* _TASK TO CARRY OUT_:
The material below must be retyped in full, with every line kept exactly as it is.
═══ RECORDED DATA
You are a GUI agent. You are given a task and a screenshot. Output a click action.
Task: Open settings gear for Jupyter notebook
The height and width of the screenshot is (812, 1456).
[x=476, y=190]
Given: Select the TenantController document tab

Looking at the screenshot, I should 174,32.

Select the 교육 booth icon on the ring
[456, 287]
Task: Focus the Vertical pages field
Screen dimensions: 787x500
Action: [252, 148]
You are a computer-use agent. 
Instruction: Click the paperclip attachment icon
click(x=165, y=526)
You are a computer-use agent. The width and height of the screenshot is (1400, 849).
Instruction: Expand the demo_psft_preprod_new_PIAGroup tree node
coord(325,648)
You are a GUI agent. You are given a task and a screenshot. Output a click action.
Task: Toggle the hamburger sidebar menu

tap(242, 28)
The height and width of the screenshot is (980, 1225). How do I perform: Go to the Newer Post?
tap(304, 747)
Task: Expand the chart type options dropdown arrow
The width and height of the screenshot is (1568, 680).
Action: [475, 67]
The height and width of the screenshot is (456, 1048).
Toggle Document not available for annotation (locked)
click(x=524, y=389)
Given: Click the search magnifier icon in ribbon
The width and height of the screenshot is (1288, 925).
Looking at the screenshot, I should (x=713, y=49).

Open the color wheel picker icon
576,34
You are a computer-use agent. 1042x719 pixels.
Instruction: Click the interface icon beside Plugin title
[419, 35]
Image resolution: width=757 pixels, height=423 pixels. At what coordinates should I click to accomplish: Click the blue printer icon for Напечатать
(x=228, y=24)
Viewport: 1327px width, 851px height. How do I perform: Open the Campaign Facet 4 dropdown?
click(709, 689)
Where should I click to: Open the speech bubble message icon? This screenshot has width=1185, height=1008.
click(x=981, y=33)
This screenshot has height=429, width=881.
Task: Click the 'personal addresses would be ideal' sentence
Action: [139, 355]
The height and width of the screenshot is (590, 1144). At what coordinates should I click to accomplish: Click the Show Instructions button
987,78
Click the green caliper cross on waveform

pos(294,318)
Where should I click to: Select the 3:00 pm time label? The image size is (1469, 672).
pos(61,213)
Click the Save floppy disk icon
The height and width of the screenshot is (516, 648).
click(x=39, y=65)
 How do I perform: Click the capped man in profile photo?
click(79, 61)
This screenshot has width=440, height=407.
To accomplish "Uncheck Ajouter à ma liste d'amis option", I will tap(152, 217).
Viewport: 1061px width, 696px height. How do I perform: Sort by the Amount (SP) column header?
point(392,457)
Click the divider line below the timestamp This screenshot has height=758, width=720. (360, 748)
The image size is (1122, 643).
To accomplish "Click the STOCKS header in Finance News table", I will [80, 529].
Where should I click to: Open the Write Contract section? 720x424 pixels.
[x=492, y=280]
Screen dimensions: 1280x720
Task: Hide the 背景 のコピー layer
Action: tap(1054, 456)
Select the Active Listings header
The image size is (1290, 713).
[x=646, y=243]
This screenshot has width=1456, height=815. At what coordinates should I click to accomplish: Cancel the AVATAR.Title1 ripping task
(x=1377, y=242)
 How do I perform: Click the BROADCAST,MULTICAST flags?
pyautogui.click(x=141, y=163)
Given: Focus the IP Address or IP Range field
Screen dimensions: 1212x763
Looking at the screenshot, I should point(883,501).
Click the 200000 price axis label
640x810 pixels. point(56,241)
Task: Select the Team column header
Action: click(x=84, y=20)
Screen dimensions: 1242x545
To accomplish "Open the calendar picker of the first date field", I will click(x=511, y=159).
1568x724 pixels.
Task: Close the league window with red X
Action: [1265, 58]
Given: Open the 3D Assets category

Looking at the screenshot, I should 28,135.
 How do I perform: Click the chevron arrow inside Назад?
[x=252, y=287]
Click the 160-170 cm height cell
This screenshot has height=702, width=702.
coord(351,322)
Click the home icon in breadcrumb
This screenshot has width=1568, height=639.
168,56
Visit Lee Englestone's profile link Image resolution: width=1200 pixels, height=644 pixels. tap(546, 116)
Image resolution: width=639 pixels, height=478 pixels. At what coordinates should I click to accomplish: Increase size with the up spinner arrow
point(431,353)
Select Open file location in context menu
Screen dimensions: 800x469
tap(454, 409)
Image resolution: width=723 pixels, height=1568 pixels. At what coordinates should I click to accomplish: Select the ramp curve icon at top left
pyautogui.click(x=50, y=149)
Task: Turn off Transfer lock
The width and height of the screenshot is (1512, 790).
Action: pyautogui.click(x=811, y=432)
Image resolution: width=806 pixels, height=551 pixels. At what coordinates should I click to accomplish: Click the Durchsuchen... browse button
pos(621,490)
══════
* _RESULT BELOW_:
You are a GUI agent. You are given a task and a screenshot. Output a click action.
Task: Open settings gear for Jupyter notebook
The height and width of the screenshot is (812, 1456).
[x=476, y=190]
Given: Select the TenantController document tab

Looking at the screenshot, I should 174,32.

Select the 교육 booth icon on the ring
[456, 287]
Task: Focus the Vertical pages field
Screen dimensions: 787x500
Action: [252, 148]
You are a computer-use agent. 
Instruction: Click the paperclip attachment icon
click(x=165, y=526)
You are a computer-use agent. The width and height of the screenshot is (1400, 849).
Instruction: Expand the demo_psft_preprod_new_PIAGroup tree node
coord(325,648)
You are a GUI agent. You are given a task and a screenshot. Output a click action.
Task: Toggle the hamburger sidebar menu

tap(242, 28)
The height and width of the screenshot is (980, 1225). How do I perform: Go to the Newer Post?
tap(304, 747)
Task: Expand the chart type options dropdown arrow
The width and height of the screenshot is (1568, 680).
Action: [475, 67]
The height and width of the screenshot is (456, 1048).
Toggle Document not available for annotation (locked)
click(x=524, y=389)
Given: Click the search magnifier icon in ribbon
The width and height of the screenshot is (1288, 925).
Looking at the screenshot, I should (x=713, y=49).

Open the color wheel picker icon
576,34
You are a computer-use agent. 1042x719 pixels.
Instruction: Click the interface icon beside Plugin title
[419, 35]
Image resolution: width=757 pixels, height=423 pixels. At what coordinates should I click to accomplish: Click the blue printer icon for Напечатать
(x=228, y=24)
Viewport: 1327px width, 851px height. How do I perform: Open the Campaign Facet 4 dropdown?
click(709, 689)
Where should I click to: Open the speech bubble message icon? This screenshot has width=1185, height=1008.
click(x=981, y=33)
This screenshot has height=429, width=881.
Task: Click the 'personal addresses would be ideal' sentence
Action: [139, 355]
The height and width of the screenshot is (590, 1144). At what coordinates should I click to accomplish: Click the Show Instructions button
987,78
Click the green caliper cross on waveform

pos(294,318)
Where should I click to: Select the 3:00 pm time label? The image size is (1469, 672).
pos(61,213)
Click the Save floppy disk icon
The height and width of the screenshot is (516, 648).
click(x=39, y=65)
 How do I perform: Click the capped man in profile photo?
click(79, 61)
This screenshot has width=440, height=407.
To accomplish "Uncheck Ajouter à ma liste d'amis option", I will tap(152, 217).
Viewport: 1061px width, 696px height. How do I perform: Sort by the Amount (SP) column header?
point(392,457)
Click the divider line below the timestamp This screenshot has height=758, width=720. (360, 748)
The image size is (1122, 643).
To accomplish "Click the STOCKS header in Finance News table", I will [80, 529].
Where should I click to: Open the Write Contract section? 720x424 pixels.
[x=492, y=280]
Screen dimensions: 1280x720
Task: Hide the 背景 のコピー layer
Action: tap(1054, 456)
Select the Active Listings header
The image size is (1290, 713).
[x=646, y=243]
This screenshot has width=1456, height=815. At what coordinates should I click to accomplish: Cancel the AVATAR.Title1 ripping task
(x=1377, y=242)
 How do I perform: Click the BROADCAST,MULTICAST flags?
pyautogui.click(x=141, y=163)
Given: Focus the IP Address or IP Range field
Screen dimensions: 1212x763
Looking at the screenshot, I should point(883,501).
Click the 200000 price axis label
640x810 pixels. point(56,241)
Task: Select the Team column header
Action: click(x=84, y=20)
Screen dimensions: 1242x545
To accomplish "Open the calendar picker of the first date field", I will click(x=511, y=159).
1568x724 pixels.
Task: Close the league window with red X
Action: [1265, 58]
Given: Open the 3D Assets category

Looking at the screenshot, I should 28,135.
 How do I perform: Click the chevron arrow inside Назад?
[x=252, y=287]
Click the 160-170 cm height cell
This screenshot has height=702, width=702.
coord(351,322)
Click the home icon in breadcrumb
This screenshot has width=1568, height=639.
168,56
Visit Lee Englestone's profile link Image resolution: width=1200 pixels, height=644 pixels. tap(546, 116)
Image resolution: width=639 pixels, height=478 pixels. At what coordinates should I click to accomplish: Increase size with the up spinner arrow
point(431,353)
Select Open file location in context menu
Screen dimensions: 800x469
tap(454, 409)
Image resolution: width=723 pixels, height=1568 pixels. At what coordinates should I click to accomplish: Select the ramp curve icon at top left
pyautogui.click(x=50, y=149)
Task: Turn off Transfer lock
The width and height of the screenshot is (1512, 790).
Action: pyautogui.click(x=811, y=432)
Image resolution: width=806 pixels, height=551 pixels. At what coordinates should I click to accomplish: Click the Durchsuchen... browse button
pos(621,490)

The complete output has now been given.